____ Given data
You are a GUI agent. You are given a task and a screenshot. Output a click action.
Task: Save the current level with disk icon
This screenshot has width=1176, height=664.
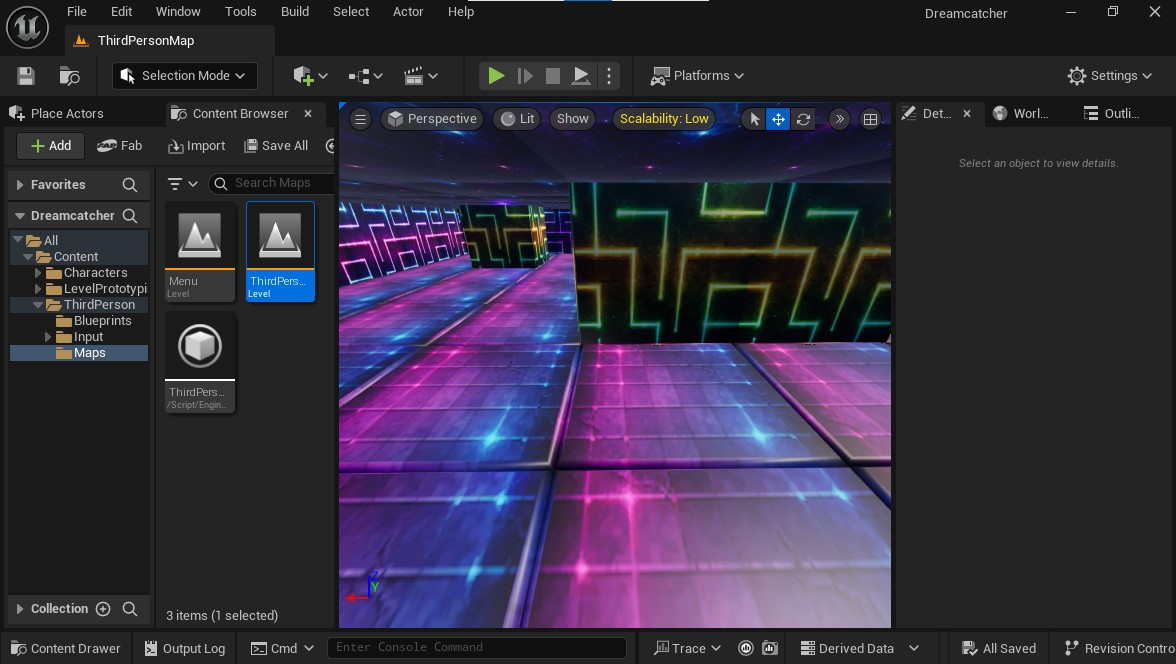[27, 76]
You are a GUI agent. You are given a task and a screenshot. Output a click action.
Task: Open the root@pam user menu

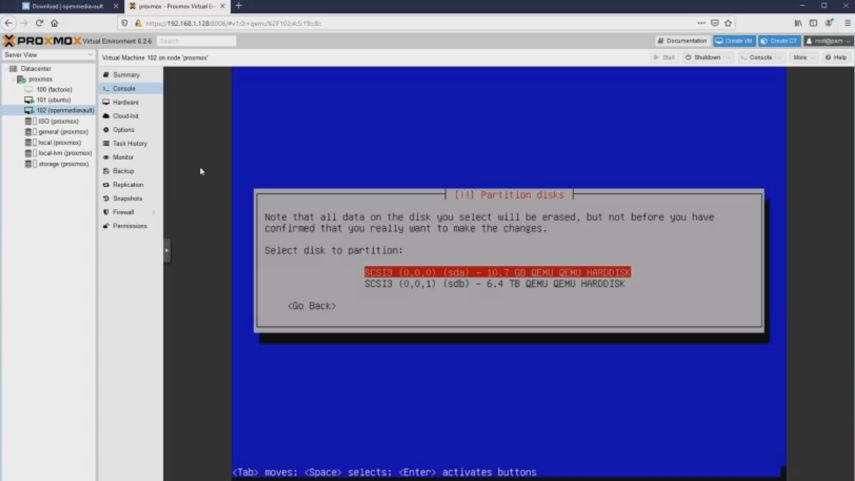pos(827,41)
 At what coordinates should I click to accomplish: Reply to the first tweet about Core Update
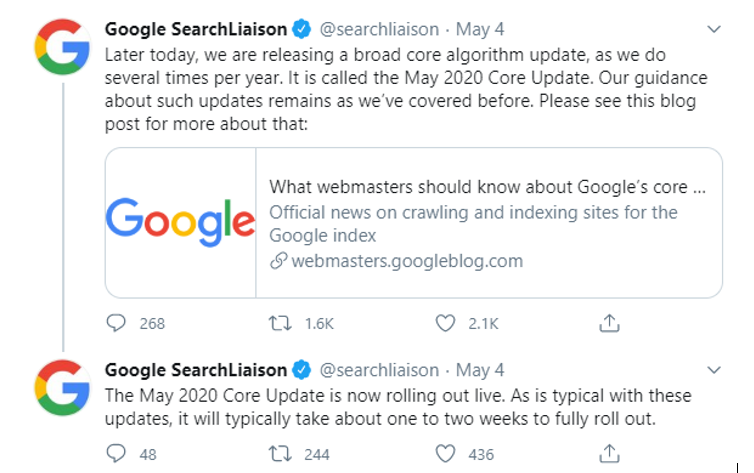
________
● Exercise details
From the line with "This screenshot has width=1176, height=664." down to the end of the entries, retype each line exactly as written, but drop the pictures.

● Answer space
This screenshot has width=1176, height=664.
[27, 76]
You are a GUI agent. You are given a task and a screenshot. Output a click action.
Task: Open the root@pam user menu

pos(827,41)
 At what coordinates should I click to accomplish: Reply to the first tweet about Core Update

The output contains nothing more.